### Given exercise 1
Rewrite the paragraph of the passage on designing Cthulhu that begins "Next up: eyes." more briefly, keeping its main facts.

Lovecraft described Cthulhu as having vestigial wings, and his drawing confirms that, but I’m in favor of making the wings bigger rather than smaller. If they wings are too small, they look cutesy, like fairy wings, and totally destroy the effect. But going in the other direction, wings can be a vehicle for some of the desirable elements listed above. For me, the wings on the Legrasse idol work: they can’t be anything other than wings, but their profile is unusual and aggressive. They make me think of devil-wings and Dracula’s cloak, without too literally implying either of those specific things.
I’d be tempted to go even further in terms of imbuing the wings with menacing and disturbing qualities. For menace, no wings in history are scarier (to me) those of the demon Chernabog from the “Night on Bald Mountain” sequence in Fantasia.
What if the wings were sort of unfinished–vestigial not in their physical span, but in the extent of their wingy-ness? Imagine something like the appendages of the xenomorph facehugger, but partially webbed (the excellent facehugger above is built out of real animal bones, with a couple of turtle shells for the egg). From bats and classical demons like Chernabog, we expect the finger-ends to point down, but what if they pointed up and out, like the points on the wings of the Legrasse idol? I think that could be very effective and unsettling.
Next up: eyes. I am sorely tempted to go eyeless, because eyeless faces are always disturbing. But (a) it won’t do, canonically, and (b) it’s been done, in the Alien movies and a lot of horror movies and videogames and such. Although I gotta say, I really like how the eyelessness is accomplished in the poster below, in that not only are there no eyes, there’s not even a top-half-of-the-head where the eyes ought to be.
(I’m also bypassing the idea of doing the eyes shut. Snakes and spiders sleep with their eyes open, and that’s creepy. Also, anything recognizable as shut eyes is probably too recognizable. Finally, the Great Cthulhu should not look sleepy–that way lies plush toys and true madness.)
The other way to do something scary and inhuman with eyes (while rightly avoiding the “angry eyebrow” syndrome quoted above) is to do too many eyes. Lovecraft drew Cthulhu with three eyes on each side, and Nick Derington’s sculpture has three on a side, but in neither case do the eyes strike me as scary. For scary multiple eyes, the ne plus ultra has to be spiders.
As for the body and limbs, I’m still thinking. I like the unholy profusion of limbs on this Cthulhu maquette by Joel Harlow:
The side limbs are a little too clearly goatish for me, but I really like the WTF hand-flipper-wing thingies both in front and behind. Also, excellent use of multiple eyes, and tentacles not just as mouthparts but sort of popping out all over the place. It’s all over-specified for an idol (which is fine, since it’s not trying to be one), but suggests a couple of useful principles. First, have lots of limbs, or at least don’t make Cthulhu too obviously a tetrapod. Second, don’t make the individual limbs too clearly this or that.

### Data listing

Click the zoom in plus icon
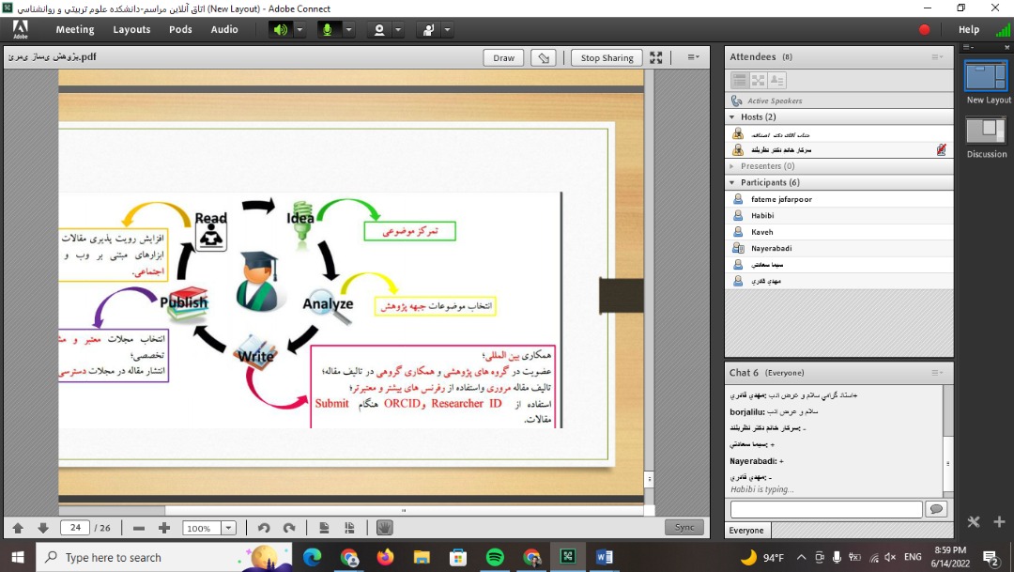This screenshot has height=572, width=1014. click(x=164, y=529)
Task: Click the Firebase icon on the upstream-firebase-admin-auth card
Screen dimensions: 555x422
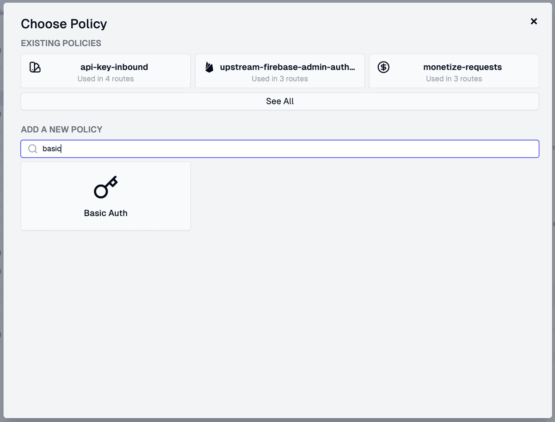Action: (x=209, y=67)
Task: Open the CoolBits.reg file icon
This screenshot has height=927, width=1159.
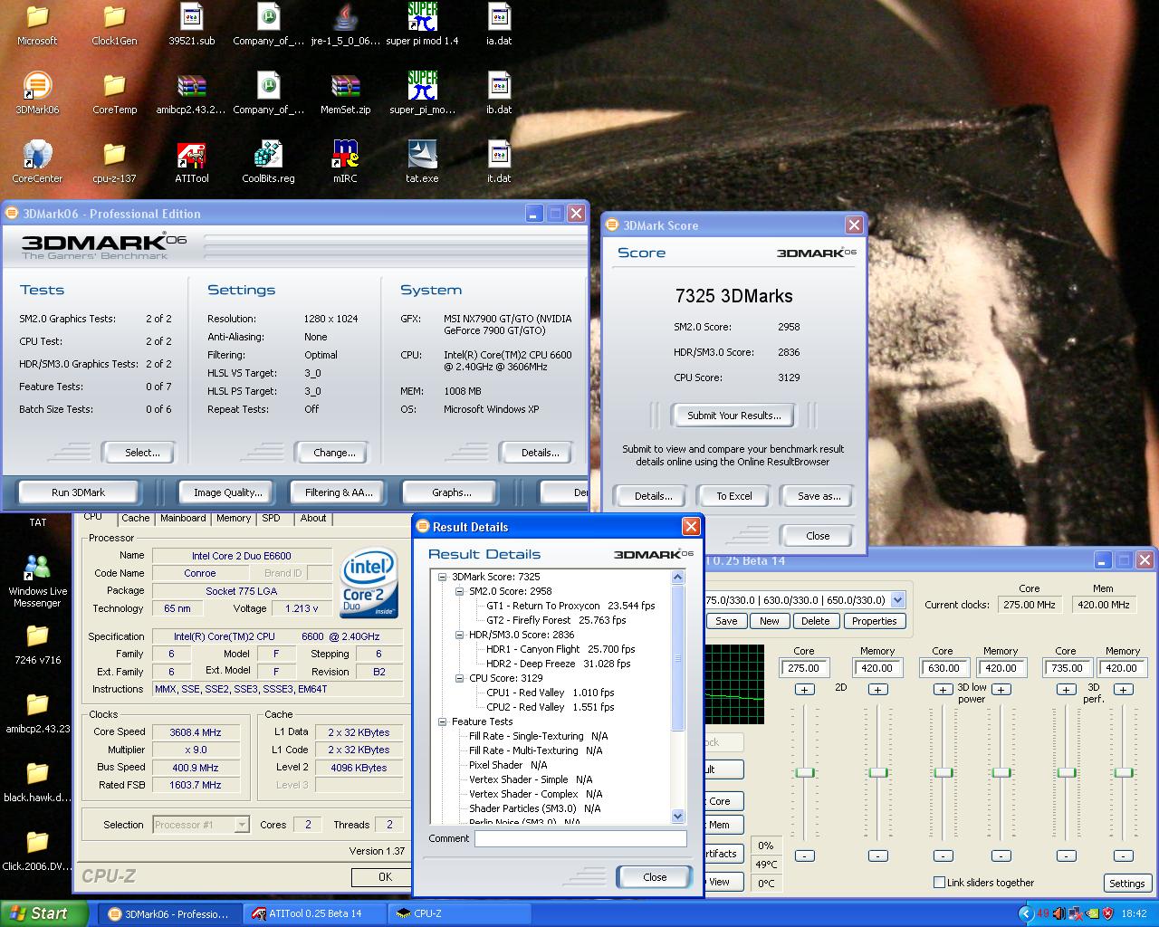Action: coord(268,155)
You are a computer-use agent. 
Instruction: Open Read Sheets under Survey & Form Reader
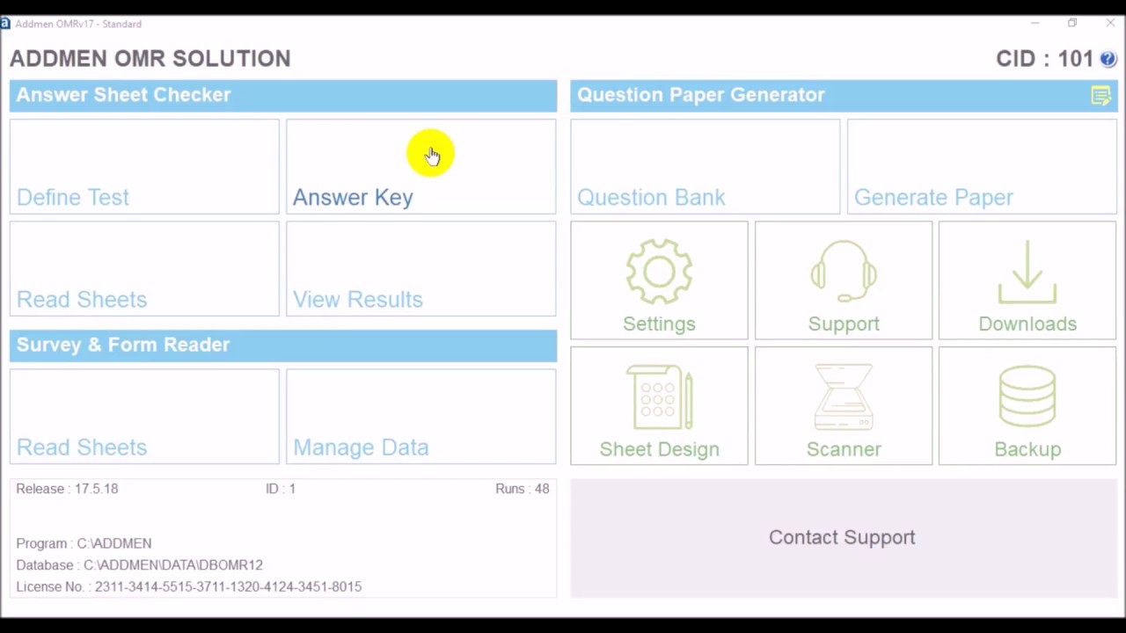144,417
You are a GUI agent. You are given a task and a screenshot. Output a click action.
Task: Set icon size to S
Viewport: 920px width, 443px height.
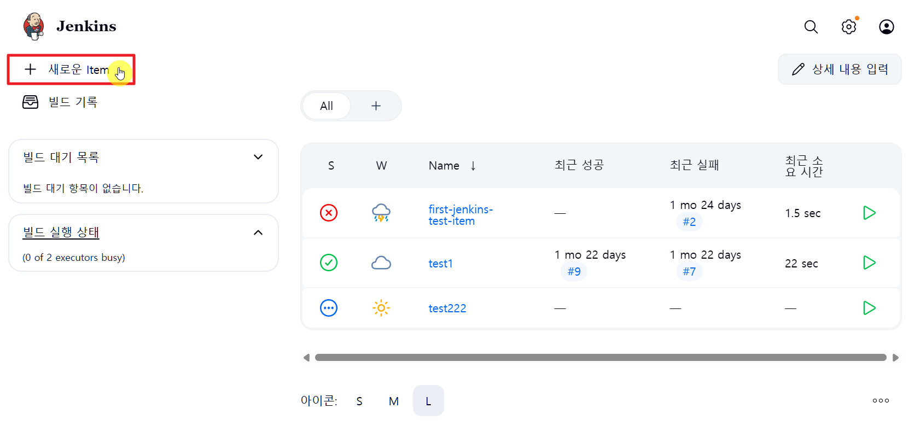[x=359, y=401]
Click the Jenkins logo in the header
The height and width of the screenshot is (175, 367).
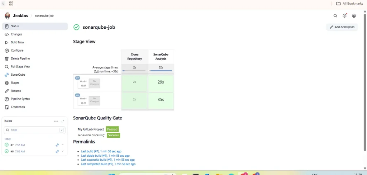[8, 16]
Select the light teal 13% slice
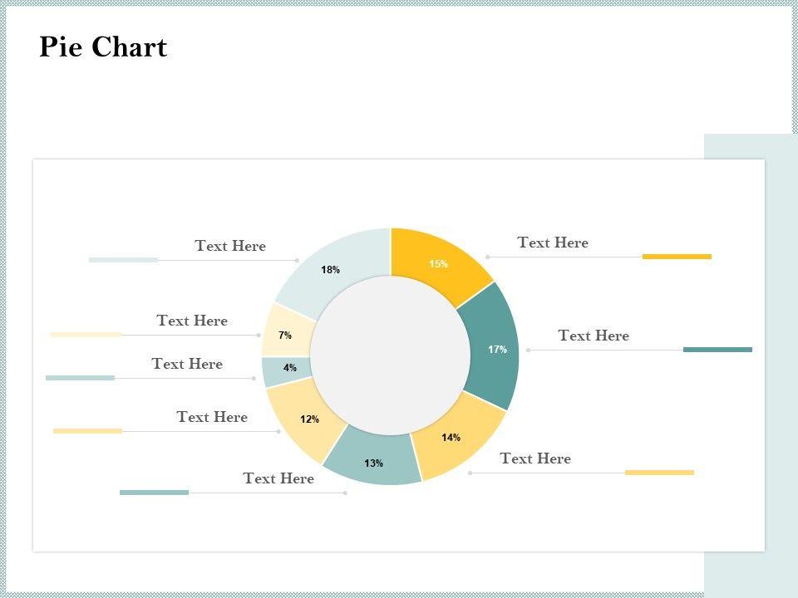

### Given exercise 2
In the records, starting at the line containing "Task: Click the" and ending at the end of the records, replace "icon" with "button" and change nothing else. Give only those lines, without the pictures.

### Finished answer 1
The writer is tempted to make the figure eyeless, because eyeless faces are always disturbing. This is ruled out for two reasons: it goes against the canon, and it has already been done in the Alien movies and in many horror movies and videogames. Even so, the writer likes how one poster handles eyelessness: it shows no eyes, and there is not even a top half of the head where the eyes would be.

### Finished answer 2
Task: Click the Firebase button on the upstream-firebase-admin-auth card
Screen dimensions: 555x422
Action: (x=209, y=67)
Task: Open the CoolBits.reg file button
This screenshot has height=927, width=1159.
Action: coord(268,155)
You are a computer-use agent. 
Instruction: Open Read Sheets under Survey & Form Reader
144,417
You are a GUI agent. You are given a task and a screenshot. Output a click action.
Task: Set button size to S
Viewport: 920px width, 443px height.
[x=359, y=401]
Click the Jenkins logo in the header
The height and width of the screenshot is (175, 367).
[8, 16]
Select the light teal 13% slice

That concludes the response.